Task to carry out: Please return only the lines between the line with "The image size is (1364, 768)." and the final line of the entries, both included, and exclude pictures.

Material for this task:
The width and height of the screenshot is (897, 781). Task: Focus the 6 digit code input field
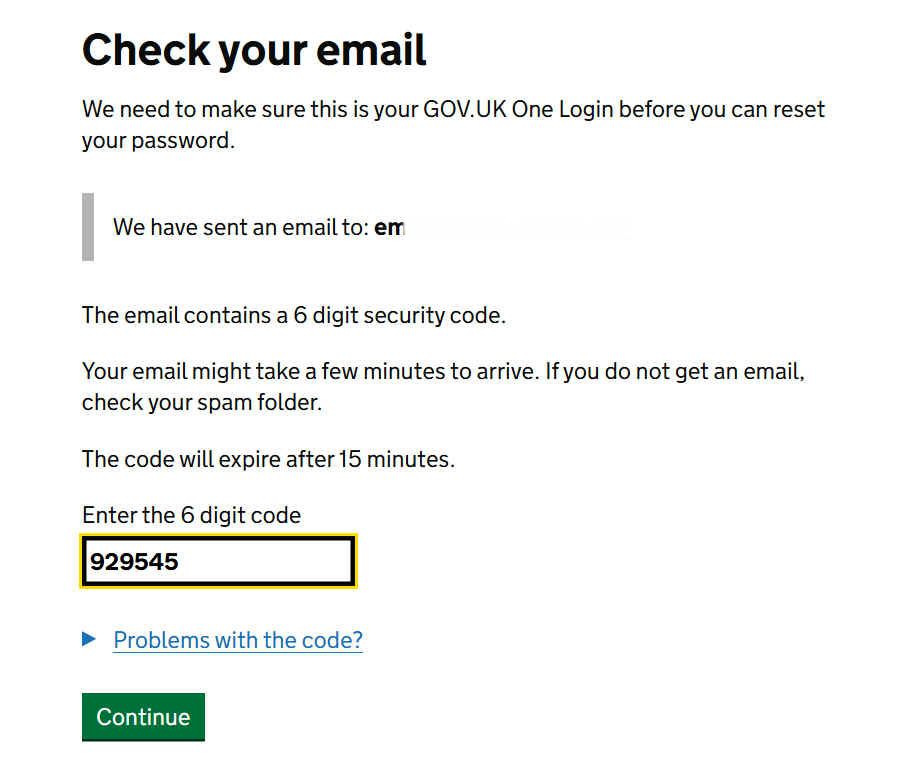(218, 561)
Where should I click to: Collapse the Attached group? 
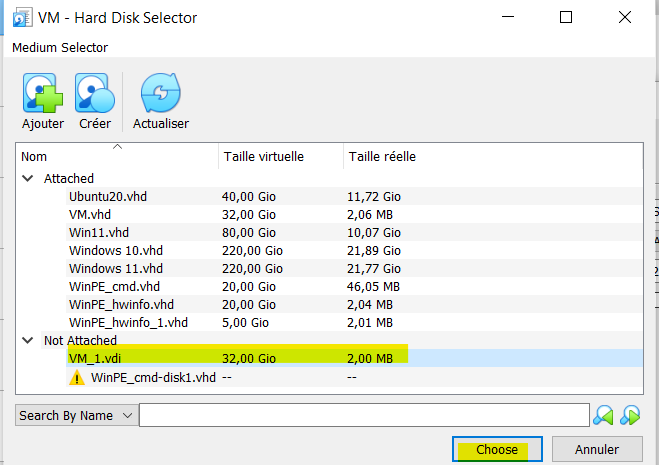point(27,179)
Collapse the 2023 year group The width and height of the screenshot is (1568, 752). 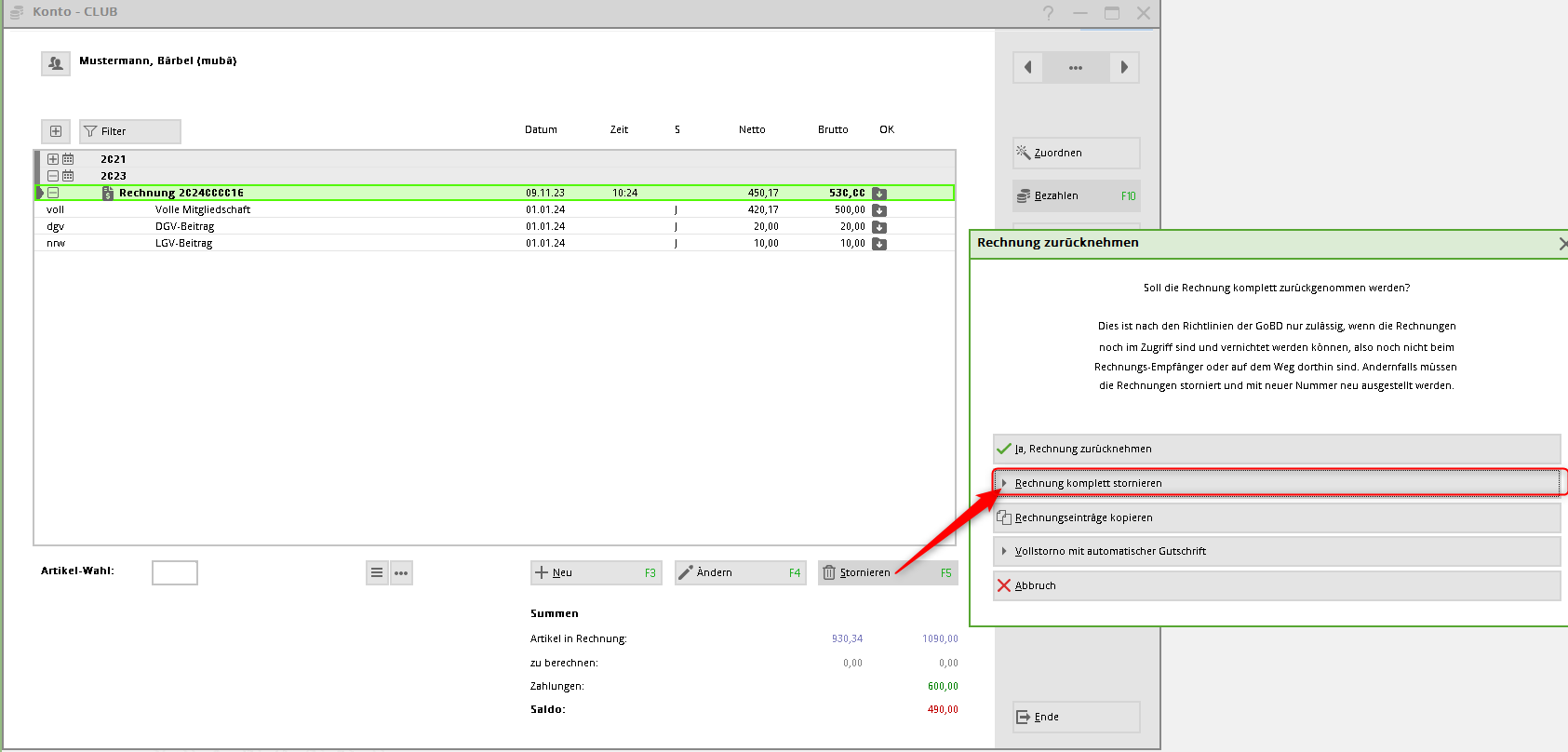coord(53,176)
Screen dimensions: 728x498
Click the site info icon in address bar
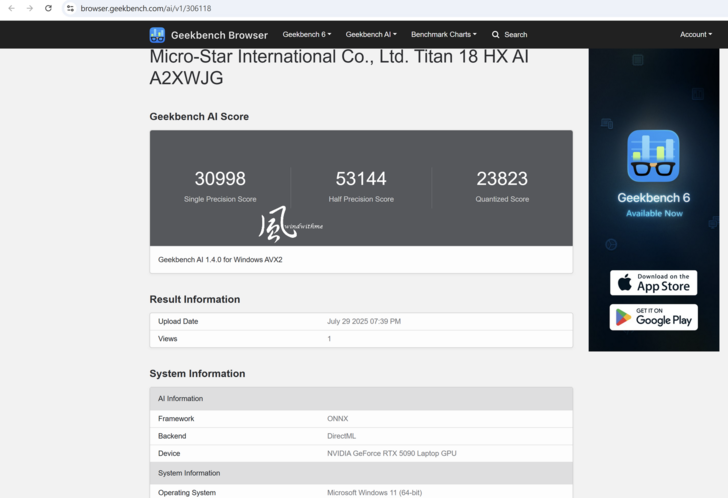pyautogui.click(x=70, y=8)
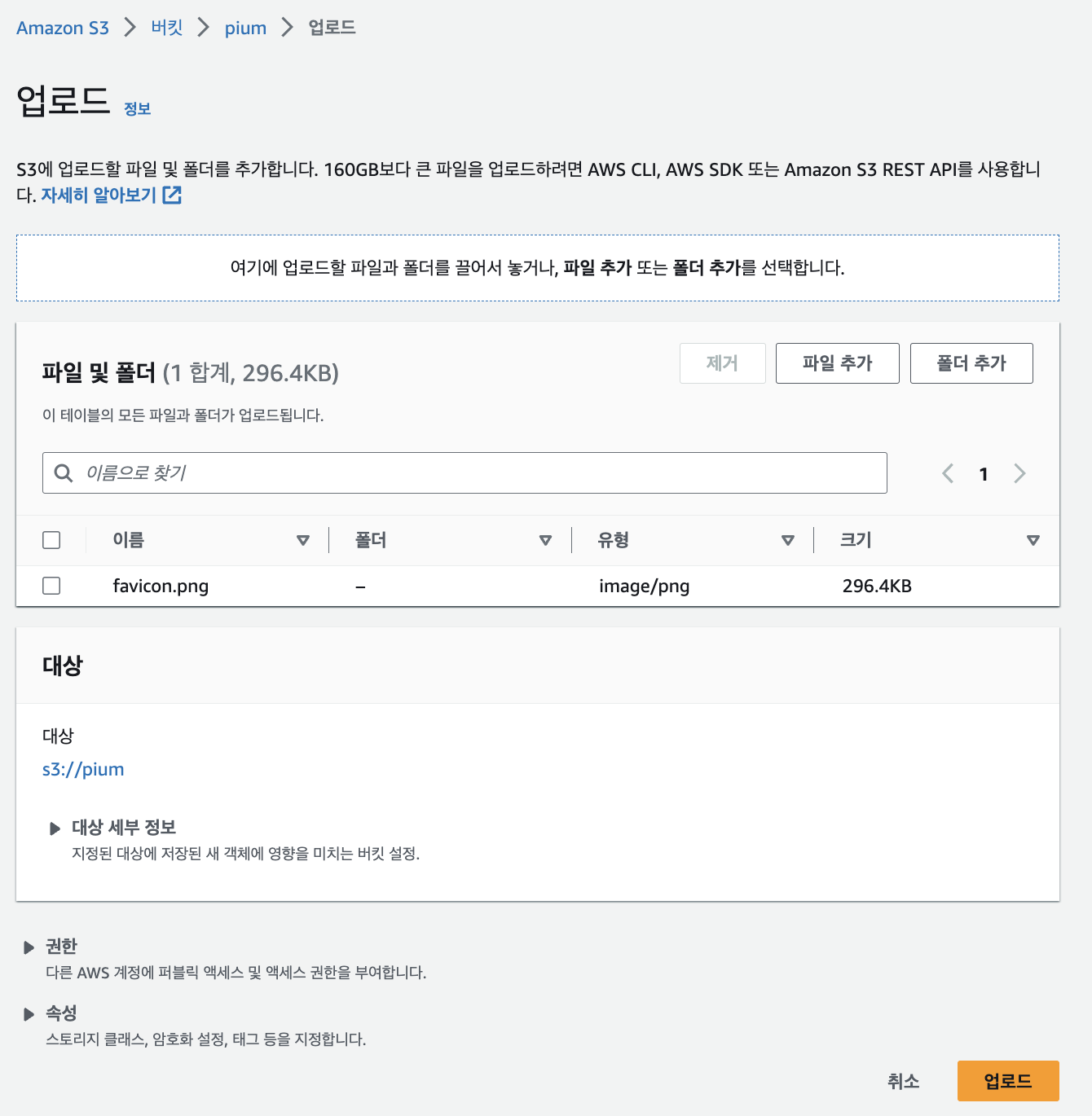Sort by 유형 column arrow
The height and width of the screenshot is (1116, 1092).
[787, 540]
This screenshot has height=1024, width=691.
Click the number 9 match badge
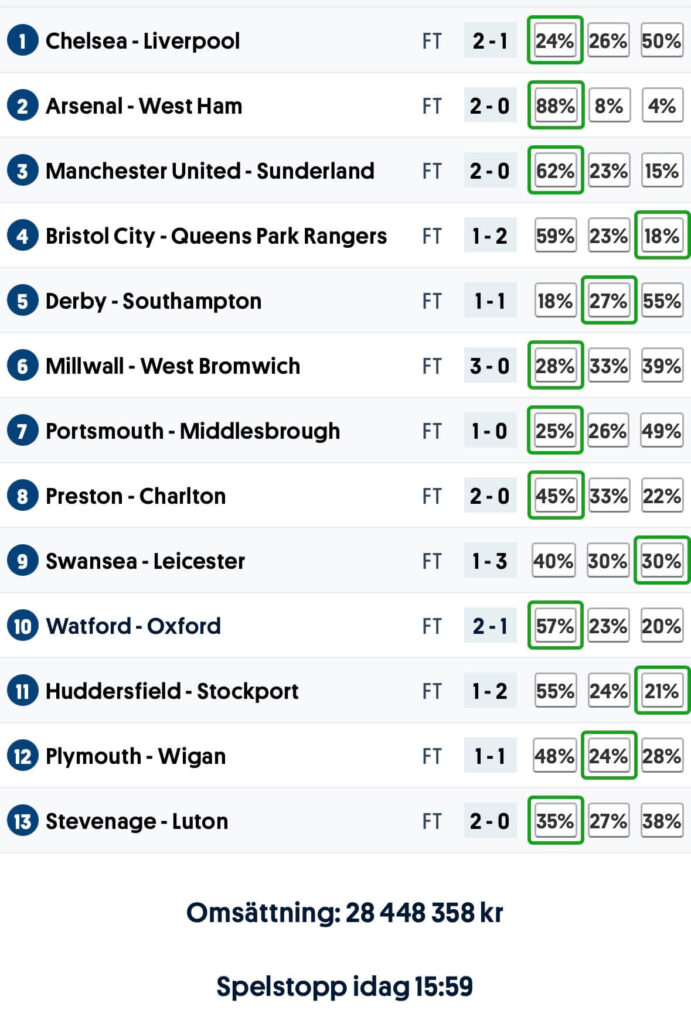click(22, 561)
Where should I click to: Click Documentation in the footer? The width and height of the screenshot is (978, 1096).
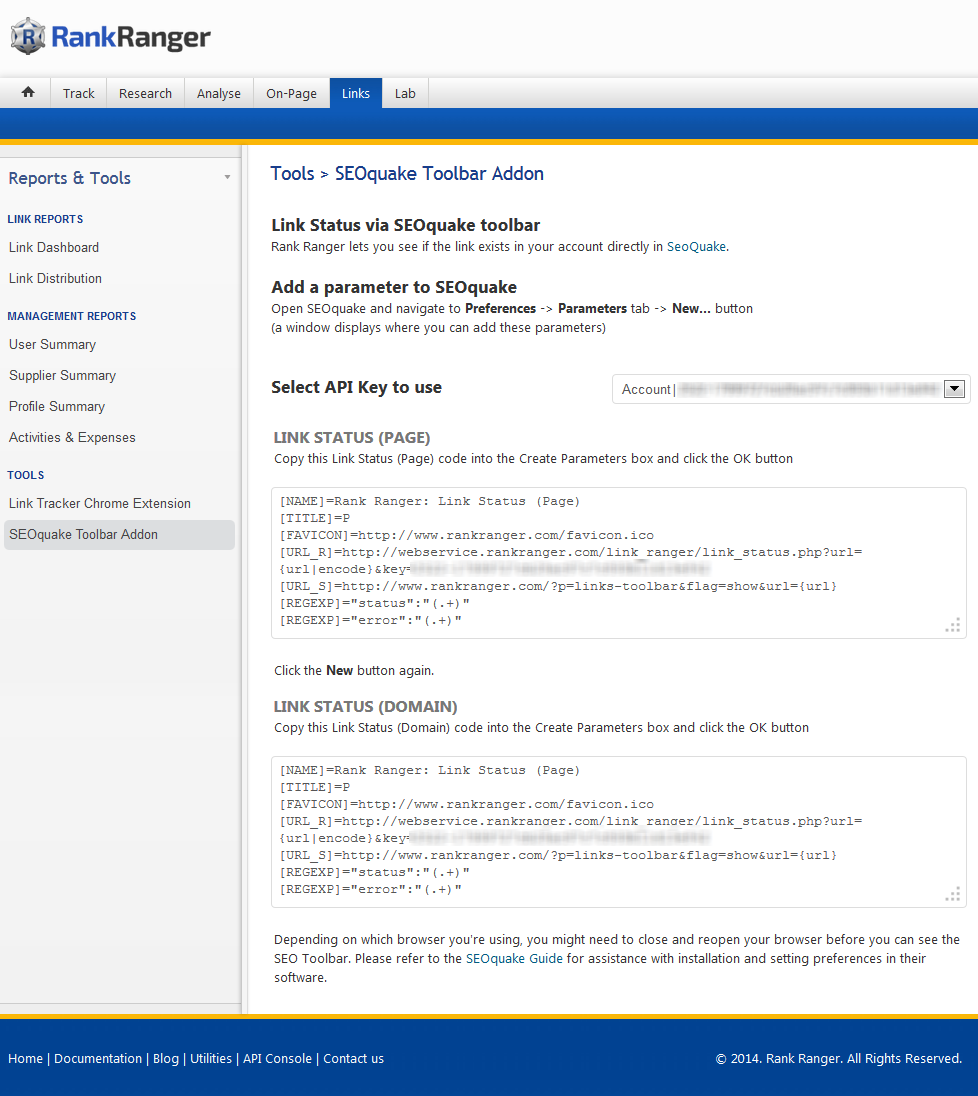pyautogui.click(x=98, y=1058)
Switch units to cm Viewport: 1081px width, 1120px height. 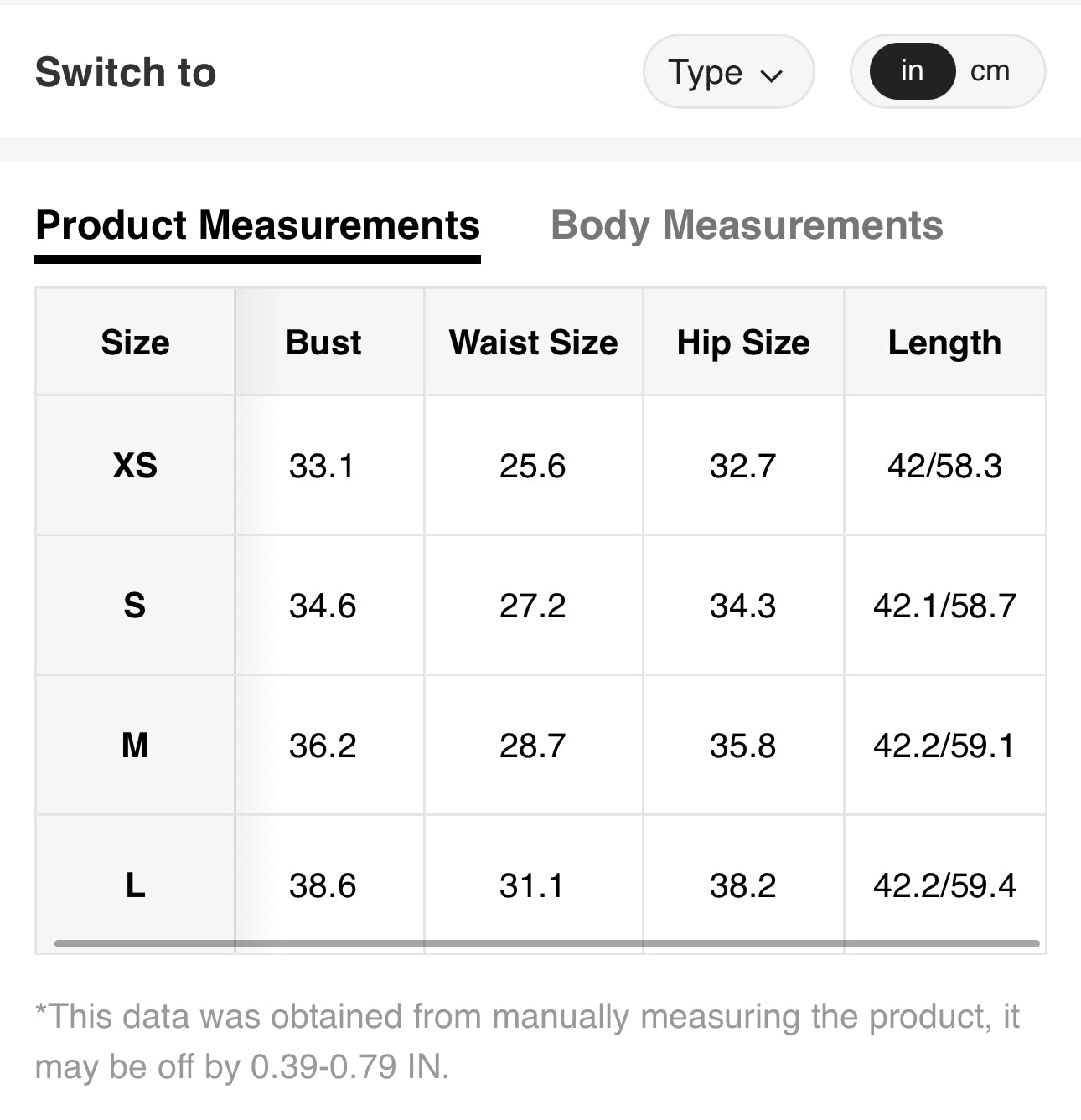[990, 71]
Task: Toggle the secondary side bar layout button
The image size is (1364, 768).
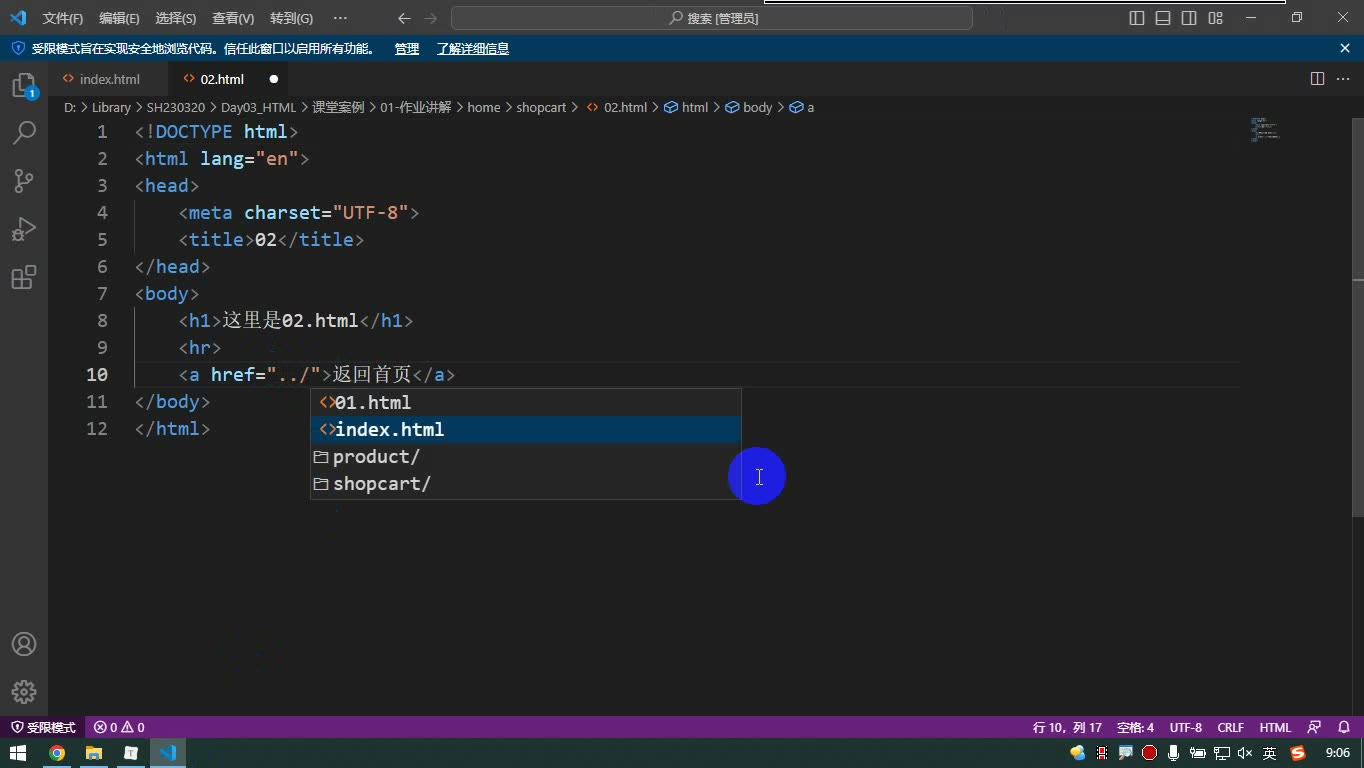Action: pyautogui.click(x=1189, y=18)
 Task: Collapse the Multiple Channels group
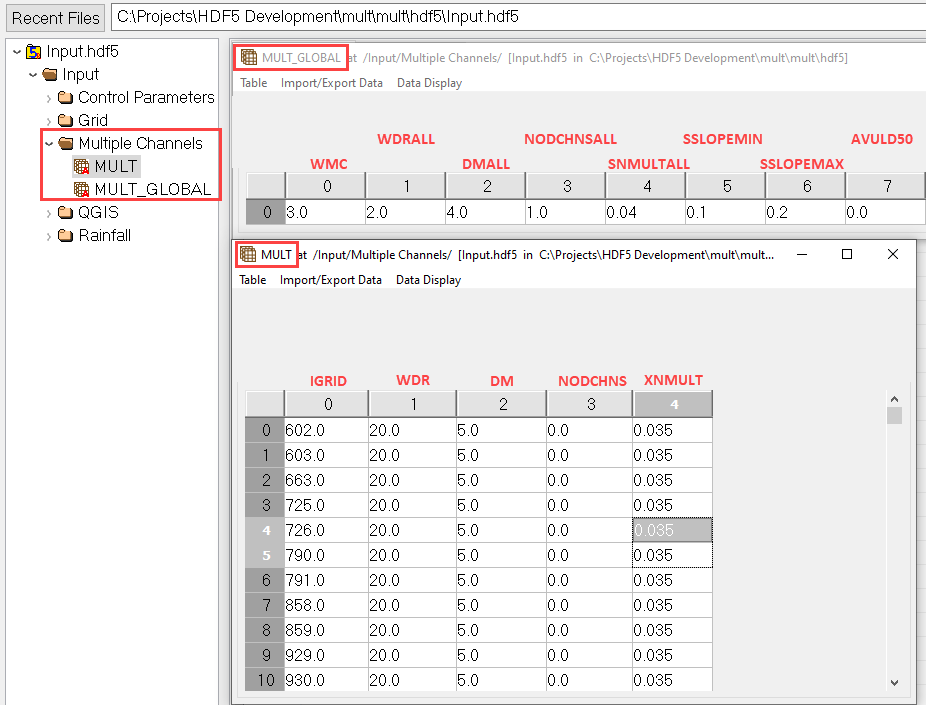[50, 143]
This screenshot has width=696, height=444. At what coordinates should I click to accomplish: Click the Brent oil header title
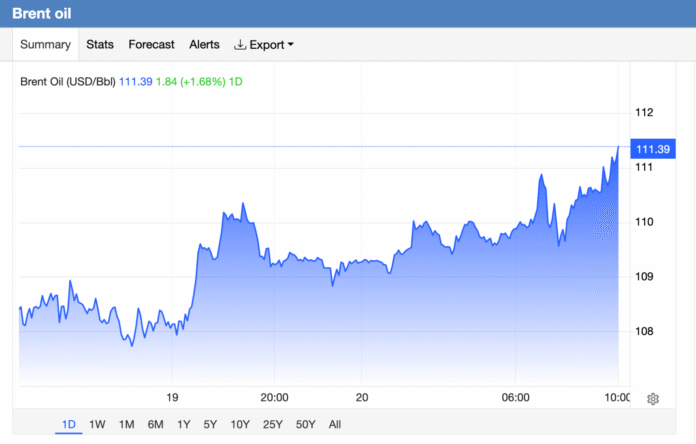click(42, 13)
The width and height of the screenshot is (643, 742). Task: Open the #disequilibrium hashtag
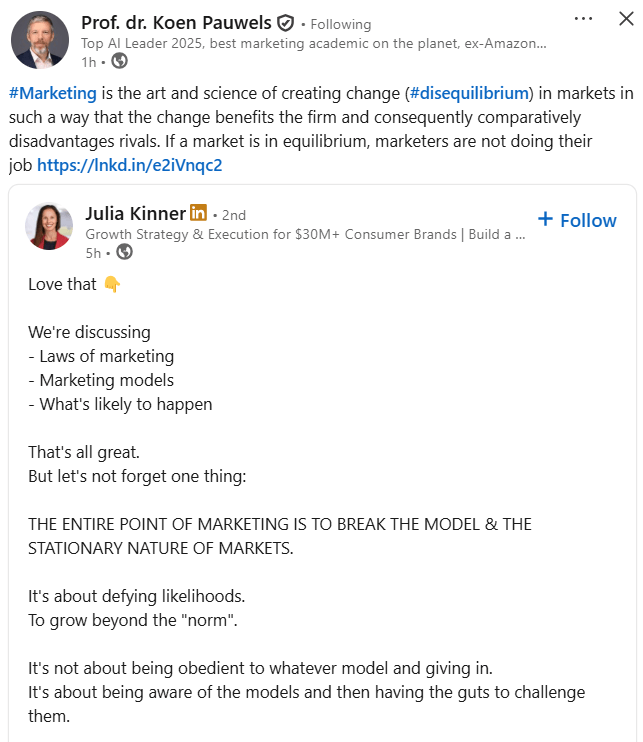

Answer:
The image size is (1364, 768).
Action: pyautogui.click(x=1189, y=18)
 Task: Collapse the Multiple Channels group
[50, 143]
This screenshot has width=696, height=444. At what coordinates should I click to accomplish: Click the Brent oil header title
click(42, 13)
The width and height of the screenshot is (643, 742). Task: Open the #disequilibrium hashtag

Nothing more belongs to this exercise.